Action item = From the records below, copy out exactly the lines from the one containing "Erlebniswelt (234, 29)" to the one containing "[Cyno Postmortem with", both included. Add nothing else.
[Exercise data Boundary: Start]
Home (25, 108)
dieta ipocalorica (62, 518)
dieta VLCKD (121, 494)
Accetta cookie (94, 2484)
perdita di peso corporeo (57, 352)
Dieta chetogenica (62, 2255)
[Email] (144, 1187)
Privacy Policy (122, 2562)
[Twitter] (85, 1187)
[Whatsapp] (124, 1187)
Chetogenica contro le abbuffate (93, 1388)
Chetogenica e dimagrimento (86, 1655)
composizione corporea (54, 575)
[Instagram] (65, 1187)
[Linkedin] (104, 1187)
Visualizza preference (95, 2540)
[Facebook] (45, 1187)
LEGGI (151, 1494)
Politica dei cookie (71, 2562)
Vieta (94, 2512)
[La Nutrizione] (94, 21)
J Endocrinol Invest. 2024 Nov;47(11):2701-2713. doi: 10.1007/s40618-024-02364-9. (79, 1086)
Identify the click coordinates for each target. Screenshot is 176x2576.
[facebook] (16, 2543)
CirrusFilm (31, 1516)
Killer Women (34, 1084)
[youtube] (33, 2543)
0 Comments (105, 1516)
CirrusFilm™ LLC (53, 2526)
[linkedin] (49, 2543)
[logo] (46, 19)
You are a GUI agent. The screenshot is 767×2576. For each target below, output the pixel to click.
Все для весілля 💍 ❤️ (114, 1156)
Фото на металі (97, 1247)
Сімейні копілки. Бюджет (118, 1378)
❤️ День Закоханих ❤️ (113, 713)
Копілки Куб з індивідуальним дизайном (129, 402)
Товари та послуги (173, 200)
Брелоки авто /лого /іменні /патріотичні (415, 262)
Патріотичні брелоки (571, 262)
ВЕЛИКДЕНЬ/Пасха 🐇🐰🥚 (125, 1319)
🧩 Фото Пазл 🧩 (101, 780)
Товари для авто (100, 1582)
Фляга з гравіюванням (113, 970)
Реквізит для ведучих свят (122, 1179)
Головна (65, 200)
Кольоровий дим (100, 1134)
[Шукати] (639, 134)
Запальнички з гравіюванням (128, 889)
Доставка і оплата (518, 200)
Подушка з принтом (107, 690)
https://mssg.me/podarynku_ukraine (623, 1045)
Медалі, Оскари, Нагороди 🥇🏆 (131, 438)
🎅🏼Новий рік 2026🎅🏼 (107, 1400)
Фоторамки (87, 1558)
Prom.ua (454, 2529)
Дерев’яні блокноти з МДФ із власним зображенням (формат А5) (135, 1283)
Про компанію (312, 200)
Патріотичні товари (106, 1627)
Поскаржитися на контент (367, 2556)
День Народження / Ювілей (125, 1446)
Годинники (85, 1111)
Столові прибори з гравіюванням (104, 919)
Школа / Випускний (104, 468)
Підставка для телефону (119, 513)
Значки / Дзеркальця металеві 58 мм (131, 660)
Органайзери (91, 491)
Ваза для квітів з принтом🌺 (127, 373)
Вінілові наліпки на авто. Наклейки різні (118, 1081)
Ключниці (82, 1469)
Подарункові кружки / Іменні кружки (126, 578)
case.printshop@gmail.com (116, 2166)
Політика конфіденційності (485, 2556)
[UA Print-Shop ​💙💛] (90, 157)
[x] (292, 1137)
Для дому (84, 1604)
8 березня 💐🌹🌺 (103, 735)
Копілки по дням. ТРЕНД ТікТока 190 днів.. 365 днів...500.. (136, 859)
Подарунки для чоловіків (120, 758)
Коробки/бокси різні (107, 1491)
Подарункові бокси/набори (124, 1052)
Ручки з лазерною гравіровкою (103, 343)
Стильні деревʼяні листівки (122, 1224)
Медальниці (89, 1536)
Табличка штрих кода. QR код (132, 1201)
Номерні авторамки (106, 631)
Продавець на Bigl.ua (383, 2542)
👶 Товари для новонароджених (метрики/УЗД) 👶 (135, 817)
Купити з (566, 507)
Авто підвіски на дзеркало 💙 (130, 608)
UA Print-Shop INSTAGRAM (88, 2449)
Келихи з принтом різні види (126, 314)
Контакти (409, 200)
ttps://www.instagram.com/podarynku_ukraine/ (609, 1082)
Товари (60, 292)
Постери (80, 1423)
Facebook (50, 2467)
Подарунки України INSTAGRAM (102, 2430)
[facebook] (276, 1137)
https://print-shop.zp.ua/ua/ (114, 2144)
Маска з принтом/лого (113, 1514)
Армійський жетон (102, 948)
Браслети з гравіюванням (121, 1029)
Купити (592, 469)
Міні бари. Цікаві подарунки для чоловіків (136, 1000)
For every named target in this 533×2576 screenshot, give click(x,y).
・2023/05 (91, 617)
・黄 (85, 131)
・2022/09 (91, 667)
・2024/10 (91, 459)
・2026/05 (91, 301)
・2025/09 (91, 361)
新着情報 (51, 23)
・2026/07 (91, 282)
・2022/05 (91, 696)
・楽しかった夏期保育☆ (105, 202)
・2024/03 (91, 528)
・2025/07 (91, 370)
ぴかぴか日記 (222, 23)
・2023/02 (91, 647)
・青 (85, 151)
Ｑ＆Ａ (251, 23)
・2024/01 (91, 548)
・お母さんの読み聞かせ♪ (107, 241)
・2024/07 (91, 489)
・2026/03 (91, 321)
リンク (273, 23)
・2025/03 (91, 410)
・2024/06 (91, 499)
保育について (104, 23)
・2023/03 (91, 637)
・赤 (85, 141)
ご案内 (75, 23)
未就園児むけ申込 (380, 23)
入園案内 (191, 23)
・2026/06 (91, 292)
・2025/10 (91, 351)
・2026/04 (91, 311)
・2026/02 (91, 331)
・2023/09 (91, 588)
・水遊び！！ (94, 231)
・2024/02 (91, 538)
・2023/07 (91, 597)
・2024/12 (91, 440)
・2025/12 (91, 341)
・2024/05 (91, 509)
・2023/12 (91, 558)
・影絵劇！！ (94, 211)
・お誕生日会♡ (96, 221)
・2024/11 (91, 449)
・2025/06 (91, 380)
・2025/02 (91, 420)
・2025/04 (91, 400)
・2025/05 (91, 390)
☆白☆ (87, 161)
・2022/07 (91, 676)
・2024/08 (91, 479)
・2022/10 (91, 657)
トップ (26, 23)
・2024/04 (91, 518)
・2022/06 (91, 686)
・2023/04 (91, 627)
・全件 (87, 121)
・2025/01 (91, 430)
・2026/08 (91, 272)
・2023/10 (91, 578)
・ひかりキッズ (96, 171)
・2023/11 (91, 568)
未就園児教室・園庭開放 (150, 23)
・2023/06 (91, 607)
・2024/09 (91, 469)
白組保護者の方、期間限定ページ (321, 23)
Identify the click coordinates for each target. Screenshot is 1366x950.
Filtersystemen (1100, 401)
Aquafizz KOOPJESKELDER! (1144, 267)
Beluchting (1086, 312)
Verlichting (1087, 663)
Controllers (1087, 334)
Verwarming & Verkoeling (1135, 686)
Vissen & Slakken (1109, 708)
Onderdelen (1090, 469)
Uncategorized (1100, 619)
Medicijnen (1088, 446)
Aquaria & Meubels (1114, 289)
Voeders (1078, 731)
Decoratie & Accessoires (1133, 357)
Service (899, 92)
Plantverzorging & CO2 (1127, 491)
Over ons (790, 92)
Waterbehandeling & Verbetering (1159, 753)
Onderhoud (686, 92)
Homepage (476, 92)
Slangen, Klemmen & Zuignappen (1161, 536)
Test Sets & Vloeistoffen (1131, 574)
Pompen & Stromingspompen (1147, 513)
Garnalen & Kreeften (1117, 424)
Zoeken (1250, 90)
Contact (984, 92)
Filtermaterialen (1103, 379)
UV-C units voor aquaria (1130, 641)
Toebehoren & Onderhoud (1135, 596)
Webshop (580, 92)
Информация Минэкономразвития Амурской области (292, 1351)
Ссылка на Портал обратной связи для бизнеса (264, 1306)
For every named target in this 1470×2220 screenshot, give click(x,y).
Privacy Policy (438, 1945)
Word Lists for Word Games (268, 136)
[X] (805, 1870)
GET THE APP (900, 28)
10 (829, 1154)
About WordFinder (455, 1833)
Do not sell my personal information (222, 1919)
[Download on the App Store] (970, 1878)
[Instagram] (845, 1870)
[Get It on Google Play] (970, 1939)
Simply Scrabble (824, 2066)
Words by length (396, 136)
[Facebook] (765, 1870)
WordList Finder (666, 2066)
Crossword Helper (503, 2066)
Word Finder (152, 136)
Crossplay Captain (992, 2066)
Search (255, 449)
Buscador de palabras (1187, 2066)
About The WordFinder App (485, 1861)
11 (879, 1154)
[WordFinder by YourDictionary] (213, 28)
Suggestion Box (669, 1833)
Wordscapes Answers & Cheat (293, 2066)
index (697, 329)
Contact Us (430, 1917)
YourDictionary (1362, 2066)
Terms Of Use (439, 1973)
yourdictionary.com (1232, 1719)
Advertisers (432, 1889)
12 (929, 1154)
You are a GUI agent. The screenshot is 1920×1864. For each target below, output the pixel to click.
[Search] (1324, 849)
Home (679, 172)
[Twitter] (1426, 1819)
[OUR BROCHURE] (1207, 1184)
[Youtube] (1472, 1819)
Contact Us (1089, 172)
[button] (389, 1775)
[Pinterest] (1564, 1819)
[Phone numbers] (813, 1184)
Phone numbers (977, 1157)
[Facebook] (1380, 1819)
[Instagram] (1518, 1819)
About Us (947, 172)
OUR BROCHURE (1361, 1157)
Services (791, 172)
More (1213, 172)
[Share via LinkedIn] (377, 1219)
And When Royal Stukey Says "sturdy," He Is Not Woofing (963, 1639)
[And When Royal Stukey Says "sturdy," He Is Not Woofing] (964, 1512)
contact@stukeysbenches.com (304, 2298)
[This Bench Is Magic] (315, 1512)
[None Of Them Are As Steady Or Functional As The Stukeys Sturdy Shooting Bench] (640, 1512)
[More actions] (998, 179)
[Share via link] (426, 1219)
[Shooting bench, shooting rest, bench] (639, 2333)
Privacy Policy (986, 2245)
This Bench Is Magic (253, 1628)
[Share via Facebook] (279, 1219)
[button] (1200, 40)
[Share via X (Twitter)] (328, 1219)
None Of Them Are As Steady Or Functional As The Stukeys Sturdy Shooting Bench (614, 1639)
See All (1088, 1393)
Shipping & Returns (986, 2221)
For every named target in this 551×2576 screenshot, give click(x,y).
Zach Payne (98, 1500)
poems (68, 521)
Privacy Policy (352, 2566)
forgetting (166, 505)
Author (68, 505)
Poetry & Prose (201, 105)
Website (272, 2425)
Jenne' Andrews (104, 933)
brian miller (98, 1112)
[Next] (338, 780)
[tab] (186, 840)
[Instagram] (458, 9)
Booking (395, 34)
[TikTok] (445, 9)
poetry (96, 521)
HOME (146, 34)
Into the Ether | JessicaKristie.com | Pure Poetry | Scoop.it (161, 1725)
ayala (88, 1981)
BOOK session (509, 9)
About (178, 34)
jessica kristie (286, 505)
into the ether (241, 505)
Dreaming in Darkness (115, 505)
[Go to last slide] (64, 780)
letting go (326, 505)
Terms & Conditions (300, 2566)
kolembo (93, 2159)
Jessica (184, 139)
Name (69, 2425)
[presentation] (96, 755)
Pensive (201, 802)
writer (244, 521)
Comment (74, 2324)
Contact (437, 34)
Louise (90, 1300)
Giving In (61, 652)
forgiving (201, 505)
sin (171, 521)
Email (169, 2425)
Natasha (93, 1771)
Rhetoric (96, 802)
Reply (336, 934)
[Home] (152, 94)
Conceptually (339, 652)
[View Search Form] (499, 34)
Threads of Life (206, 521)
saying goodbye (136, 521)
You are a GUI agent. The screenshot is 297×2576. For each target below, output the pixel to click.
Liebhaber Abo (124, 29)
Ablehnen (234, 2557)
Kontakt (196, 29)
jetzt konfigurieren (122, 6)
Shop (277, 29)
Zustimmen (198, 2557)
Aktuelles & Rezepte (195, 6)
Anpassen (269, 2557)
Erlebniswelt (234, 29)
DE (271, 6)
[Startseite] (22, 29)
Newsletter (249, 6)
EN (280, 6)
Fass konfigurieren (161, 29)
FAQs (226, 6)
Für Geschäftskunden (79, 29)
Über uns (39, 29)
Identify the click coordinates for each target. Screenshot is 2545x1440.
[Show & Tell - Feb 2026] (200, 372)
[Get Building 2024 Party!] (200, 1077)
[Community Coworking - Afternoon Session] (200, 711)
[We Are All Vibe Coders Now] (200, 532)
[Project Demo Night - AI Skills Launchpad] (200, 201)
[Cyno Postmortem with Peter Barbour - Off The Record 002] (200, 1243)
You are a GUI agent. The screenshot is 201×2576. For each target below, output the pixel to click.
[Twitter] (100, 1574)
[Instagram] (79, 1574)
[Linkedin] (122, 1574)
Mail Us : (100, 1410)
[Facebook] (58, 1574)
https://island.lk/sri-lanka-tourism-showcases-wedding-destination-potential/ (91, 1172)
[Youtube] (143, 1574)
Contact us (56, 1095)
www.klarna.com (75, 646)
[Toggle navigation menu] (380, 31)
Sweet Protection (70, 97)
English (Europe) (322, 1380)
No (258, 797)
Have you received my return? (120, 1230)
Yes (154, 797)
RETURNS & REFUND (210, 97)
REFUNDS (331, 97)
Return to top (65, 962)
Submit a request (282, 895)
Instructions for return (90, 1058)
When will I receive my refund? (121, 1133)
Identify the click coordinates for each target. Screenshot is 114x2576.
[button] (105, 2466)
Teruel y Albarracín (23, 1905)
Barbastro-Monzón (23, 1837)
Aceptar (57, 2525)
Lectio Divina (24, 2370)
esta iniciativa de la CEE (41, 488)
[Exercise data Boundary: End]
Result =
Erlebniswelt (234, 29)
DE (271, 6)
[Startseite] (22, 29)
Newsletter (249, 6)
EN (280, 6)
Fass konfigurieren (161, 29)
FAQs (226, 6)
Für Geschäftskunden (79, 29)
Über uns (39, 29)
Identify the click coordinates for each target. Screenshot is 2545x1440.
[Show & Tell - Feb 2026] (200, 372)
[Get Building 2024 Party!] (200, 1077)
[Community Coworking - Afternoon Session] (200, 711)
[We Are All Vibe Coders Now] (200, 532)
[Project Demo Night - AI Skills Launchpad] (200, 201)
[Cyno Postmortem with Peter Barbour - Off The Record 002] (200, 1243)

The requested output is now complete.